Pinned crate facts: ashpd 0.13 + pipewire 0.9 (must match ashpd's) + ffmpeg-next 8.x (ffmpeg-sys-next auto-detects the system FFmpeg, so it builds against FFmpeg 7.x/libavcodec 61 or 8.x/libavcodec 62 — validated live on Ubuntu 26.04 (8) and Bazzite F43 (7.1); the zero-copy FFI also link-needs libGL/libgbm/libcuda at build time). Env knobs: PUNKTFUNK_VIDEO_SOURCE=virtual|portal, PUNKTFUNK_COMPOSITOR=kwin|gamescope|mutter, PUNKTFUNK_ZEROCOPY=1, PUNKTFUNK_GAMESCOPE_APP=..., PUNKTFUNK_INPUT_BACKEND=..., PUNKTFUNK_PERF=1 (per-stage timing), PUNKTFUNK_VIDEO_DROP=N (FEC test), PUNKTFUNK_FEC_PCT=N, PUNKTFUNK_DSCP=1 (opt-in DSCP/SO_PRIORITY media QoS on the data + GameStream video/audio sockets; no-op on the wire on Windows without a qWAVE policy), PUNKTFUNK_444=1 (full-chroma HEVC 4:4:4, see below).
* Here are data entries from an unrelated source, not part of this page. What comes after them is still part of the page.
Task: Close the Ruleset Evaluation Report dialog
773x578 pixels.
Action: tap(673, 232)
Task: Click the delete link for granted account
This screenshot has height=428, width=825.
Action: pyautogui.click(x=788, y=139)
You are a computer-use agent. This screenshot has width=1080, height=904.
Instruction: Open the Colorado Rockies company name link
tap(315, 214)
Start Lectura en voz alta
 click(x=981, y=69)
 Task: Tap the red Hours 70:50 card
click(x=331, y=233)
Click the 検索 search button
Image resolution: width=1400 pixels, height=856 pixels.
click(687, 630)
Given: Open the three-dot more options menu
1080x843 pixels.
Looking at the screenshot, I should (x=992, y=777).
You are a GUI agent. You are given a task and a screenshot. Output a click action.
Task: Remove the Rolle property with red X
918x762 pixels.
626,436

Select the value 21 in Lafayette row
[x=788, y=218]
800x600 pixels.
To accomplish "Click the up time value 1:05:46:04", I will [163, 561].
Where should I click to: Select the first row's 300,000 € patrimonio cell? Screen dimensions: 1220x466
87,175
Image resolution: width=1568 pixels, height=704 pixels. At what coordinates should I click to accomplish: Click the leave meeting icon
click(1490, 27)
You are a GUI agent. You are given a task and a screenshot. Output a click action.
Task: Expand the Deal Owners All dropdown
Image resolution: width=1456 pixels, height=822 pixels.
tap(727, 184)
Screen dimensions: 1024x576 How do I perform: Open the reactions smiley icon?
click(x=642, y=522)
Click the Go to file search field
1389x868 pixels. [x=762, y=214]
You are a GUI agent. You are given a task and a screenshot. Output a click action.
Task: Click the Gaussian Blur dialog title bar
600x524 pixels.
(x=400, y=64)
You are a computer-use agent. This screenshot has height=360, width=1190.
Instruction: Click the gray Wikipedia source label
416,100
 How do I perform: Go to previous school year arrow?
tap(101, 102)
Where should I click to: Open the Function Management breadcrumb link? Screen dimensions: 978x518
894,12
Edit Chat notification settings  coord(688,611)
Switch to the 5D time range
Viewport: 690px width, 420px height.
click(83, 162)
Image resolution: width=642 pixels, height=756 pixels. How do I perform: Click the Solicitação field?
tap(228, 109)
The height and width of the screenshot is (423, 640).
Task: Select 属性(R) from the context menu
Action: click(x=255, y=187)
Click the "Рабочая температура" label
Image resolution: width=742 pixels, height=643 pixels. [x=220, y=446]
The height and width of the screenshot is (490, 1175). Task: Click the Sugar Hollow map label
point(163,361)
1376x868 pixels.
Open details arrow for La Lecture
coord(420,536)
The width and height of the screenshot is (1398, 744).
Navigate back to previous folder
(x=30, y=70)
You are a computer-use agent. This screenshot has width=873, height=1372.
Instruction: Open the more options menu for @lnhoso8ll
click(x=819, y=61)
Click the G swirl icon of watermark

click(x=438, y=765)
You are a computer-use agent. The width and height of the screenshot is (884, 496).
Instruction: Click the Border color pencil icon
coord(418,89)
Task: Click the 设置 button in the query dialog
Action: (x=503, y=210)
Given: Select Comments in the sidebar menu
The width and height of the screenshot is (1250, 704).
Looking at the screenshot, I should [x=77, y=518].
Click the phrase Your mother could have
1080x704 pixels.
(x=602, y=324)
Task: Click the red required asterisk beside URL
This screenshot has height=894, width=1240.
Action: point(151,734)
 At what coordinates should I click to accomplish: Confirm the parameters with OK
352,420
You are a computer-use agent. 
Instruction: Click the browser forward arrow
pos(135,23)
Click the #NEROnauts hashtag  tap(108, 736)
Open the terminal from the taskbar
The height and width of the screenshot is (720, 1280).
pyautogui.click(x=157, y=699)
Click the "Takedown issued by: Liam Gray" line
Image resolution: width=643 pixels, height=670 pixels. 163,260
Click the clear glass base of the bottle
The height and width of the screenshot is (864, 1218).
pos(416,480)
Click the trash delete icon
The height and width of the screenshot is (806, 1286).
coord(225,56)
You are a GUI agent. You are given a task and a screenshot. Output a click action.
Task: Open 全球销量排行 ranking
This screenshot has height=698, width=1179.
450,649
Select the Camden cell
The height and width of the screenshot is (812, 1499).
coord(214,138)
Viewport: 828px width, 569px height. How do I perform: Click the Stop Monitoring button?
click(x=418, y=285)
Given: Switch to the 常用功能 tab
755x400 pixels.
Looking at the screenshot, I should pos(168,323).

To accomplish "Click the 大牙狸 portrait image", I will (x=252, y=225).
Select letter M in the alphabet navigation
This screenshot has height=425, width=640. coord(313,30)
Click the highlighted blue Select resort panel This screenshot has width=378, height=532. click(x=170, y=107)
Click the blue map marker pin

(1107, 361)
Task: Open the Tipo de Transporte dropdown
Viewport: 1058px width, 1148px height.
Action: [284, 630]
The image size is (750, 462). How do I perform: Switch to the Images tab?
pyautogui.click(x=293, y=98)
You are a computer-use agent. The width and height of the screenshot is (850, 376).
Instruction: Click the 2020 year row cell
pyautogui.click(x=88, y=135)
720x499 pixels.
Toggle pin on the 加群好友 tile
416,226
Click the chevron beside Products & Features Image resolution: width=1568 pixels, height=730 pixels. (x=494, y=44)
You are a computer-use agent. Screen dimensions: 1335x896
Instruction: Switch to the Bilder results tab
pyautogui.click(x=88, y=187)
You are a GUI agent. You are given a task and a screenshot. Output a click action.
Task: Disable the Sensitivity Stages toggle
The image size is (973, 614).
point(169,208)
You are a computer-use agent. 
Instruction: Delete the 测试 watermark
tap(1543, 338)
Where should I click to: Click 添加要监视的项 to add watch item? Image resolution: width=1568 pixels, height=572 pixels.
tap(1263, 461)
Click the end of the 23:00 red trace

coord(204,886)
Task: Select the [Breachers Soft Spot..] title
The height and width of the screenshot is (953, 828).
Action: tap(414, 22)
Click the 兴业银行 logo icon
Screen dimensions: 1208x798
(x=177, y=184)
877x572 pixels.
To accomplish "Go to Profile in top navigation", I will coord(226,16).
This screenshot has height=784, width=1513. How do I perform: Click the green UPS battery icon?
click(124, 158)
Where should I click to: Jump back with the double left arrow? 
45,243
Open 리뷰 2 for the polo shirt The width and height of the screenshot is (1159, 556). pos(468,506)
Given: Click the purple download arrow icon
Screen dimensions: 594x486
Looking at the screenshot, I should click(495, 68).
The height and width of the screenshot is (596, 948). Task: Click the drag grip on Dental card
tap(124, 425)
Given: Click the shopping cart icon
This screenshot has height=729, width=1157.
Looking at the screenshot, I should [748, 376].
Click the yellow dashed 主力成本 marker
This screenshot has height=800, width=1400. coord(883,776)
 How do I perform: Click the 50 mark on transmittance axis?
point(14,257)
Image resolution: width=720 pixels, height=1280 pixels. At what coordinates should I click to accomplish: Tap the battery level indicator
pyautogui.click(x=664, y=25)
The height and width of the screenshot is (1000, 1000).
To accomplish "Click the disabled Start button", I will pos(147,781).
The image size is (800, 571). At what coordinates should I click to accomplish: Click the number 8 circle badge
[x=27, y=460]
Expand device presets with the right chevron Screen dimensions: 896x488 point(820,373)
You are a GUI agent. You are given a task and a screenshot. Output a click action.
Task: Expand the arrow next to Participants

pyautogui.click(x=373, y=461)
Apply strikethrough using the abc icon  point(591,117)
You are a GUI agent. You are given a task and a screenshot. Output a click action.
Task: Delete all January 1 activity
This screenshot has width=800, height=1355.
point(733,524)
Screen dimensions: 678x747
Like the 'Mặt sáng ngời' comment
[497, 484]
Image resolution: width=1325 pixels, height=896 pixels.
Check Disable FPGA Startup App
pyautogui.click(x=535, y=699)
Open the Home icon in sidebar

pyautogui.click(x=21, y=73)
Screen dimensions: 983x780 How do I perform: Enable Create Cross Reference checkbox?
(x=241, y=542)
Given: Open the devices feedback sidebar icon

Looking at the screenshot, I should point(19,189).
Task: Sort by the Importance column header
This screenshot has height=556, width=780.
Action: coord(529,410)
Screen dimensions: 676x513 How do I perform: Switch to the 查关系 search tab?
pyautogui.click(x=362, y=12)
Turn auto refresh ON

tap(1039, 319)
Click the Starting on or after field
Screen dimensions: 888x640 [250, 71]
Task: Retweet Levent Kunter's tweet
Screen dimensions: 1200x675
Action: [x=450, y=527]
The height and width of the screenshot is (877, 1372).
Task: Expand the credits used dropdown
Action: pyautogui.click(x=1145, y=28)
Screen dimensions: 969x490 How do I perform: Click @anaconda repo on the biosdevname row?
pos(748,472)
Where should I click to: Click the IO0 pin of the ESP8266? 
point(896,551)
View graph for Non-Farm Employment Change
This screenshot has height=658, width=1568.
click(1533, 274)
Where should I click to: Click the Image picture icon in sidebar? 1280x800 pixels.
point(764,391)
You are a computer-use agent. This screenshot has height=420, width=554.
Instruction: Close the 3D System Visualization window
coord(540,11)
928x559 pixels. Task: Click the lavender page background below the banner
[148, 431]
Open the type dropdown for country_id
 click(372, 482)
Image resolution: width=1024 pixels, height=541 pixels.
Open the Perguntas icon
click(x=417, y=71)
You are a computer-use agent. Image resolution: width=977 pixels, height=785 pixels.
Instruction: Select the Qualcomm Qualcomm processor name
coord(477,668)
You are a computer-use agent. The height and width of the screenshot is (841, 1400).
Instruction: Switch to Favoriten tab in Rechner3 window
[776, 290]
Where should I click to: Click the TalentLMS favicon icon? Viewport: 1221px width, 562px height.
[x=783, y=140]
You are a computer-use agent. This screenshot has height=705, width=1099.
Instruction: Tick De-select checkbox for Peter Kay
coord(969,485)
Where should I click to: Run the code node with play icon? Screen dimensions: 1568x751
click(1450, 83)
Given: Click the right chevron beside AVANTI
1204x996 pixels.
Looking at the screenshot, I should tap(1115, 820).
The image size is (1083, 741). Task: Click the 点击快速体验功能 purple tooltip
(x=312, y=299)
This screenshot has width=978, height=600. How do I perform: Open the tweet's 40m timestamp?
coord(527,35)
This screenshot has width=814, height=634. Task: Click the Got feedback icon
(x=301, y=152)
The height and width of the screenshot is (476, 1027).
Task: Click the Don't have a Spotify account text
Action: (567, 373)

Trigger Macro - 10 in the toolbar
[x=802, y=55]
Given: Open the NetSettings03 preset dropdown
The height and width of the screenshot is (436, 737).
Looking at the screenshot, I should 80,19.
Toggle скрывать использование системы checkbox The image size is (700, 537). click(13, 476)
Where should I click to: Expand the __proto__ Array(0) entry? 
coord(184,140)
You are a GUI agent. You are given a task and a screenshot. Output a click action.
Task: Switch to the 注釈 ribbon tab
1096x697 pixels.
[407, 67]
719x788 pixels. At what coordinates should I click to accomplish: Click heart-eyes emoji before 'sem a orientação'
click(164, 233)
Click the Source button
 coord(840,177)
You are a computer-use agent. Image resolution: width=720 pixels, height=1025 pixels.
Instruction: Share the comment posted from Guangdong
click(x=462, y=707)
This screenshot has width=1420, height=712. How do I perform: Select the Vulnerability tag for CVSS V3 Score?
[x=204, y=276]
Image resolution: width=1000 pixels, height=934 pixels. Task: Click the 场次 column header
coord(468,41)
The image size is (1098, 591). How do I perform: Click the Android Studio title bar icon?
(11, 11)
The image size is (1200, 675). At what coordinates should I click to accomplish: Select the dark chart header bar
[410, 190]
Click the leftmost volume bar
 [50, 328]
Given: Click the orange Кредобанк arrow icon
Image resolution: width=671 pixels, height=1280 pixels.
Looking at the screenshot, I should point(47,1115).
HEVC 4:4:4 (full chroma, Range Extensions): opt-in via PUNKTFUNK_444, negotiated like 10-bit — the host emits 4:4:4 only when the client advertised VIDEO_CAP_444 (wire bit 0x04 + ABI PUNKTFUNK_VIDEO_CAP_444), the codec is HEVC, the session is single-process, and a GPU probe (encode::can_encode_444, run before the Welcome) confirms support — else it resolves to 4:2:0 and Welcome::chroma_format reflects the real value (honest downgrade; the client reads it via punktfunk_connection_chroma_format). punktfunk/1-native only — GameStream/Moonlight stays 4:2:0 (stock clients can't decode 4:4:4). NVENC is the implemented path: Linux hevc_nvenc feeds a swscale'd yuv444p (RGB-in is always 4:2:0 — verified on the RTX 5070 Ti — so the session forces CPU RGB capture for 4:4:4); Windows NVENC keeps ARGB input + FREXT profile + chromaFormatIDC=3 and the DDA capturer delivers RGB. VAAPI / AMF / QSV decline (probe returns false — no validated 4:4:4 hardware in the lab; they'd produce 4:2:0). Software (openh264) is 4:2:0-only. Test with PUNKTFUNK_CLIENT_444=1 punktfunk-probe --out x.h265 then ffprobe x.h265 (expect pix_fmt yuv444p). Linux NVENC mechanism validated on the RTX 5070 Ti (ffmpeg CLI); Windows NVENC + 10-bit-4:4:4 not yet on-glass validated.

Conventions

• Rust 2021, rustfmt + clippy -D warnings clean before commit.
• Match the surrounding code's comment density and naming.
• Commit messages end with the Co-Authored-By trailer (see git log).
• pkill caution on this box: match exact comm names (pkill -x gamescope-wl, pkill -x punktfunk-host) — pkill -f self-matches the invoking shell.